1. Anterior nosebleeds
The wall that divides your nostrils, called the septum, has many blood vessels. If there is a hard collision or collision, these vessels can rupture, eventually causing injury and bleeding. Most of this type of nosebleed starts at the bottom of the septum, which means it is close to your nostrils.
2. Posterior nosebleeds
This is a rarer type. The bloodstream starts deeper behind your nose. Posterior nosebleeds are more likely to occur in older people, those with high blood pressure, or those with facial injuries.
It can be difficult to tell if you have a posterior or anterior nosebleed. Both can cause blood to flow to the back of your throat if you lie on your back. However, posterior nosebleeds can be much more serious and may require more emergency medical assistance.
Causes of Nosebleeds
Most nosebleeds are spontaneous, that is, they occur unexpectedly and have no known cause. But if you have frequent nosebleeds, there may be a number of reasons that could be the cause, such as:
- Dry climates or hot dry air that can dry out the inside of your nose
- Picking your nose or rubbing the inside of your nose too hard
- Flu and colds
- Blow your nose too hard
- Nose injury
- Allergy or drug intake that can dry out the inside of the nose
- Sinus infection
In addition, nosebleeds can also be caused by bleeding disorders, but this is rare. If the nosebleed doesn’t stop or you are bleeding a lot from the gums, then you should see a doctor immediately.

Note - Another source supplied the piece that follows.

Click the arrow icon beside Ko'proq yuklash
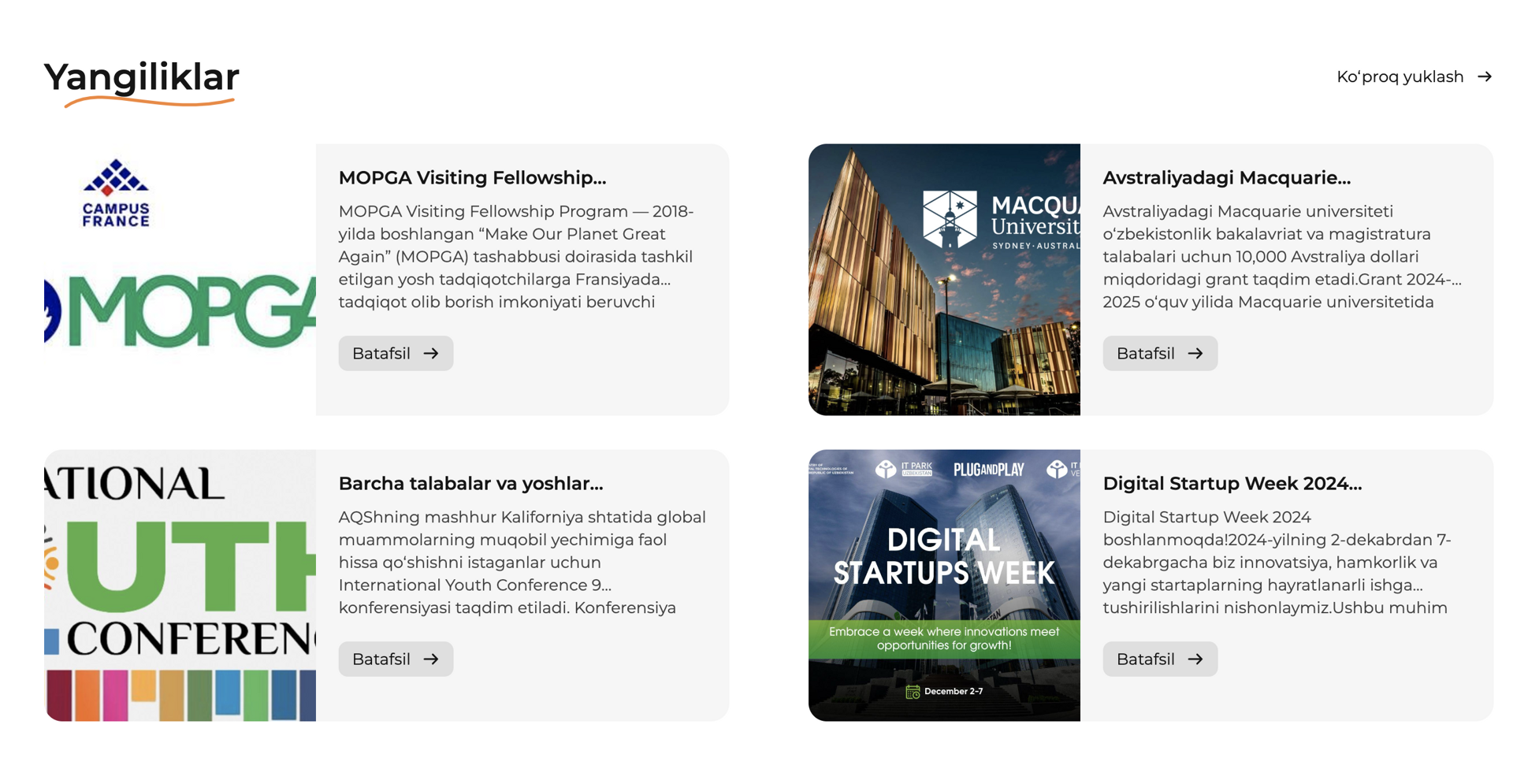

Bleeding disorders like this can have serious meanings because the platelets in your blood that help blood clot are either missing or not functioning.
In some cases, nosebleeds can be caused by genes that run in the family. A rare condition called “Hereditary Hemorrhagic Telangiectasia” (HHT) works to affect the condition of the blood vessels.
The main symptom is recurring nosebleeds that appear out of nowhere and get worse over time. If you have HHT, you may often wake up at night with a pillow covered in blood, and you may see red spots appearing on your face or hands.
If one or both of your parents have this condition, you must consult your doctor for an examination. Next, you can take treatments to help manage your symptoms.
How To Treat Nosebleeds?
- Sit up straight and avoid lying down. By positioning yourself sitting you can reduce the pressure on the nasal blood vessels. In other words, you can stop the bleeding and nosebleeds from happening.
- Tilt or lean forward. This method is done to direct the blood out through the nose and prevent it from entering the throat.
- If you feel blood flowing into your mouth, remove and discard the blood. Swallowing blood risks triggering nausea and vomiting.
- Press the nose with the thumb and forefinger gently for 10 minutes to apply pressure to the source of bleeding. This can stop the bleeding like a normal wound would. While doing this, breathe in through your mouth.
- Use a cold compress on the bridge of the nose to slow down and stop bleeding.